Synthesis of algorithms of clustering to solve the multi-agent traveling salesman problem

Purpose of work. For a given (partially, completely) complex network, it is necessary to find, consistent with the routing problem, the network layout for a certain number of clusters, which provides high accuracy and speed of solving the corresponding extreme problems on the graphs.

The article considers graph clustering algorithms, as well as their application for discrete optimization problems on graphs, as an example of the problem for k traveling salesmen. The basic algorithms for solving the traveling salesman problem and some of their modifications are considered. On the basis of theoretical results the software implementation of the following clustering algorithms is developed: hierarchical algorithm, K-means and greedy algorithm with various modifications. A genetic algorithm for solving the traveling salesman problem was implemented, as well as the synthesis of clustering algorithms and the solution of the traveling salesman problem with finding the optimal centers.
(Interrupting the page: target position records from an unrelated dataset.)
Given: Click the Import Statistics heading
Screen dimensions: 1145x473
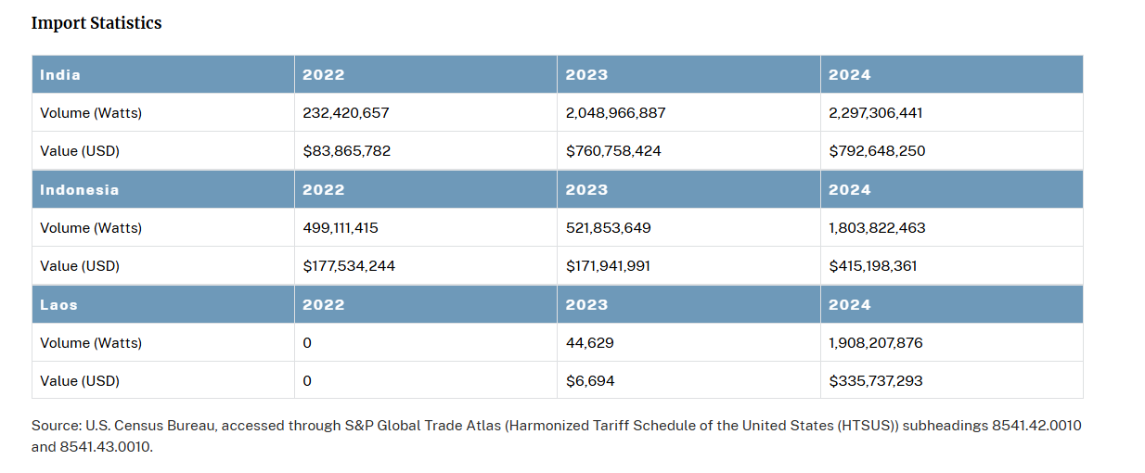Looking at the screenshot, I should pos(96,23).
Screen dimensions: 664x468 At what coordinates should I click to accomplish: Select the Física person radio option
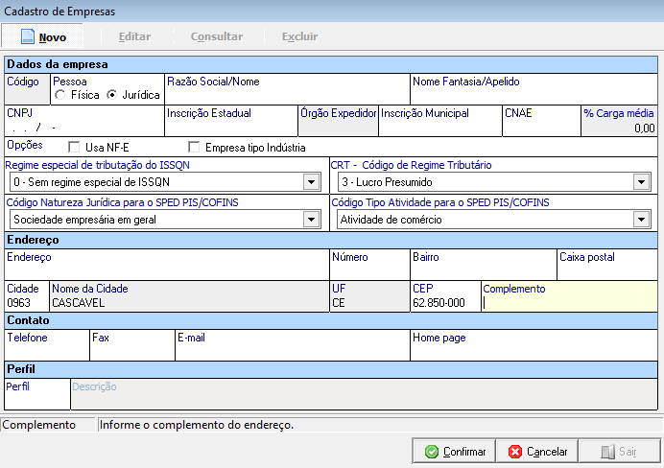(x=61, y=96)
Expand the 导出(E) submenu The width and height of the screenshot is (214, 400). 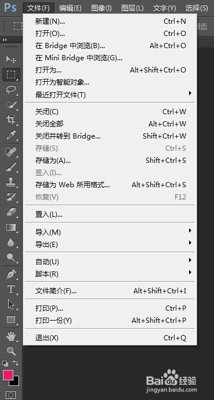pos(110,245)
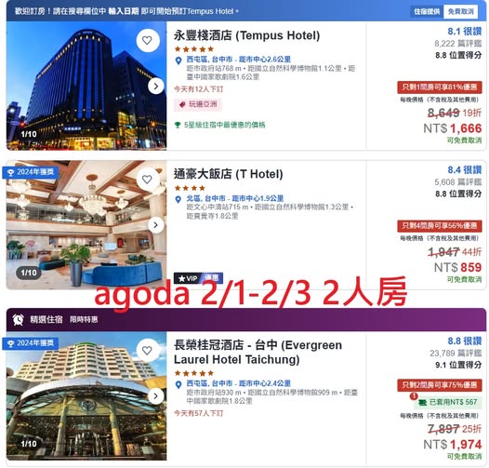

The main task of the work was to find the optimal clusters or subgraphs of the desired graph, taking into account the uniform distribution of traveling salesman routes in clusters. As a result, the difference between splitting the graph into clusters (with the preservation of the required centers in these clusters) and finding the optimal centers for further clustering with them is demonstrated. To find optimal in relation to the problem k traveling salesmen subgraphs, a synthesis of clustering algorithms and solutions of discrete optimization problems was developed and implemented on the example of the traveling salesman problem for k agents. The essence of the method is the mechanism of "throwing" vertices from larger clusters to smaller ones, until the convergence condition is fulfilled, the objective function of which depends on the length of the traveling salesmen paths. There are various options for this mechanism, including the transit of vertices through clusters between large and small clusters, so that the resulting clusters do not lose compactness and do not create intersections in further search of the optimal route.